Cette forêt est le poumon vert de la ville de Bamako
La cérémonie a été présidée par la ministre de l’Environnement, de l’Assainissement et du Développement durable, Mme Doumbia Mariam Tangara. C’était en présence de ses collègues de la Réconciliation, de la Paix et de la Cohésion nationale, le Général de corps d’armée Ismaël Wagué et des Affaires religieuses, du Culte et des Coutumes, Mahamadou Koné.
Le choix du Bosquet de la paix dans la forêt classée de Koulouba n’est pas un hasard pour nos autorités. En effet, cette forêt étant le poumon vert de la ville de Bamako, joue un rôle écologique majeur, selon la ministre en charge de l’Environnement. «En y aménageant un Bosquet d’un hectare, nous contribuons à enrichir son couvert végétal et à assurer sa régénération, inscrivant ainsi la réconciliation nationale dans le temps, le long de la nature», a-t-elle indiqué.

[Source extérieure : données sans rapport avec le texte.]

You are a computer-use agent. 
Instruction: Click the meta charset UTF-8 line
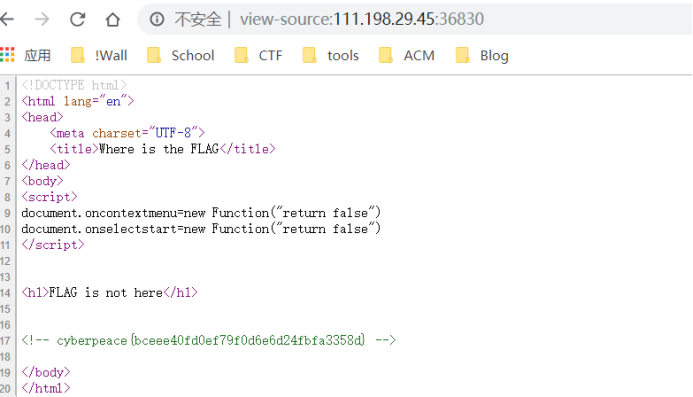tap(127, 133)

La ministre de l’Environnement, de l’Assainissement et du Développement durable dira que sous l’impulsion du Président de la Transition et dans la continuité des orientations du gouvernement, son département œuvre à inscrire durablement la paix dans notre société à travers la protection et la valorisation de notre patrimoine naturel. C’est dans cet esprit qu’ils travaillent à doter notre pays d’une stratégie nationale de sécurité climatique, afin d’anticiper les risques liés aux effets néfastes du changement climatique, renforcer la résilience de nos communautés et consolider la stabilité sociale et la cohésion nationale.

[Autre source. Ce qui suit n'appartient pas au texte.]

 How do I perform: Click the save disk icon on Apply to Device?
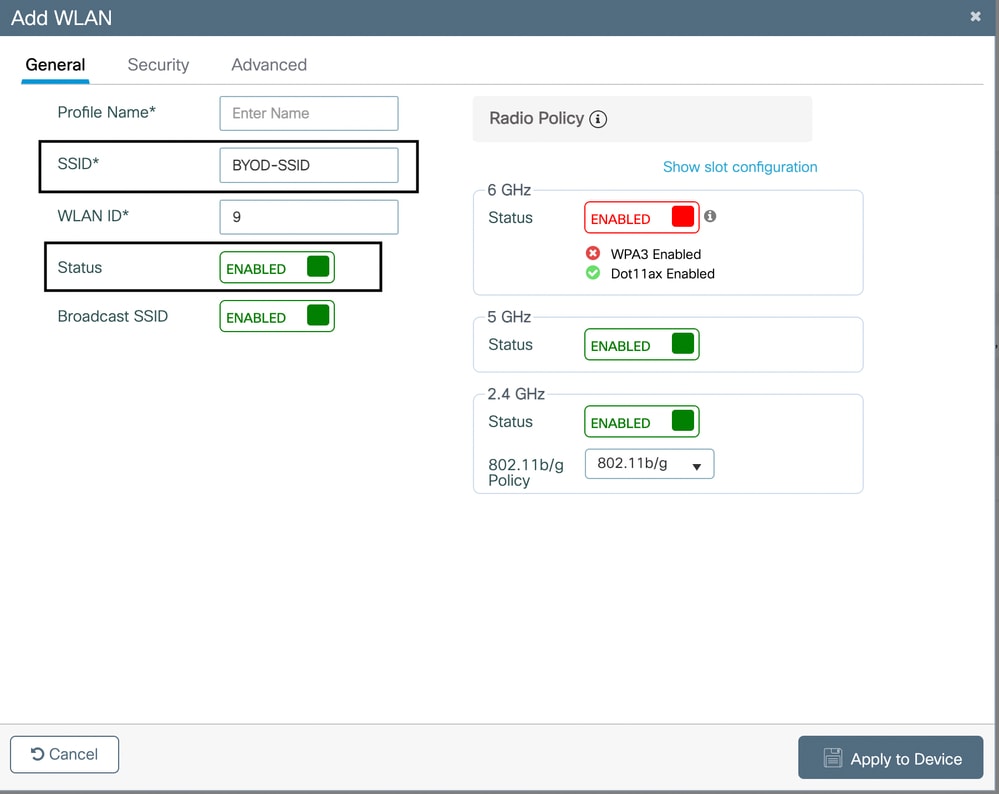point(833,757)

D’après Mme Doumbia Mariam Tangara, il ne peut y avoir de paix véritable sans une terre fertile, sans forêts préservées et sans ressources partagées de manière équitable et responsable. Elle a promis que son département accompagnera pleinement cette initiative, afin que le Bosquet de la paix devienne non seulement un symbole de réconciliation, mais aussi un sanctuaire de biodiversité, un espace d’éducation citoyenne et un héritage de cohésion transmis aux générations futures.

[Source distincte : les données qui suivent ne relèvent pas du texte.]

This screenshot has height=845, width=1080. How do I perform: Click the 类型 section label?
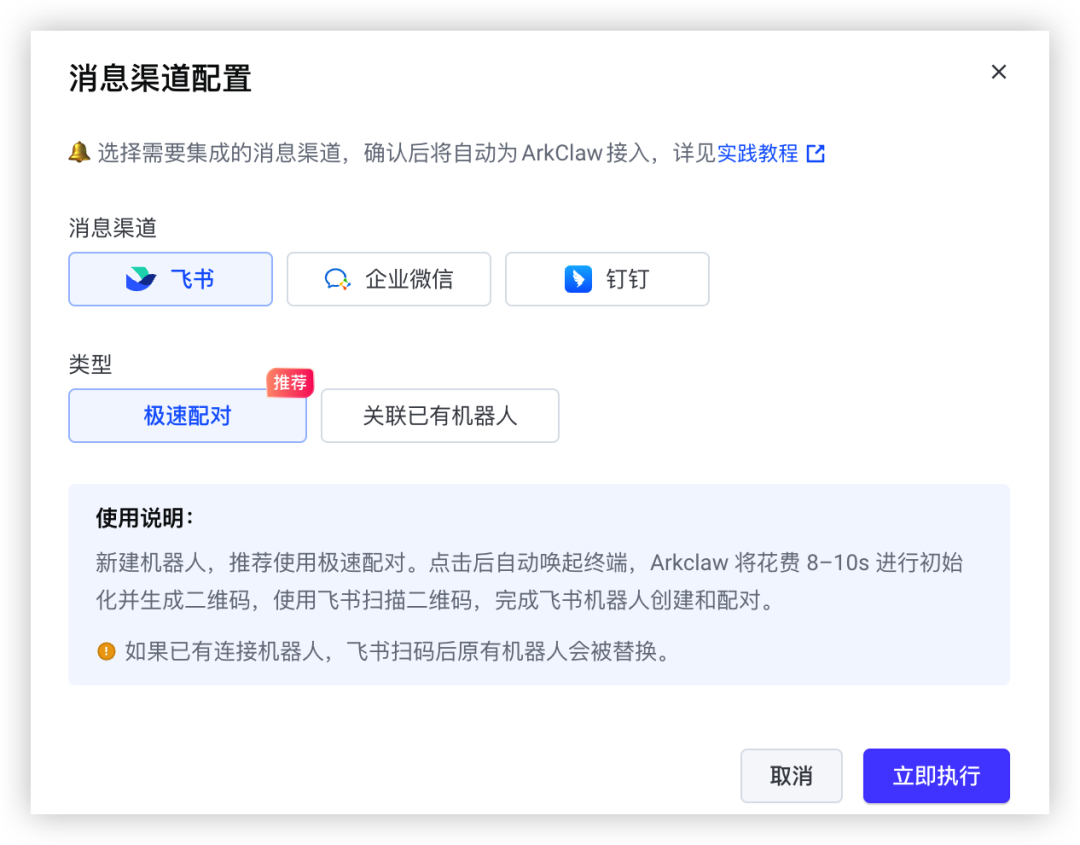90,364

«Que chaque arbre planté aujourd’hui soit le reflet vivant de notre engagement collectif en faveur de la paix, de la cohésion sociale et de la durabilité écologique !», a souhaité la ministre Doumbia Mariam Tangara.
Pour rappel, le thème de cette 4è édition de la Senare est «héritage culturel : facteur de paix et de cohésion dans l’espace AES».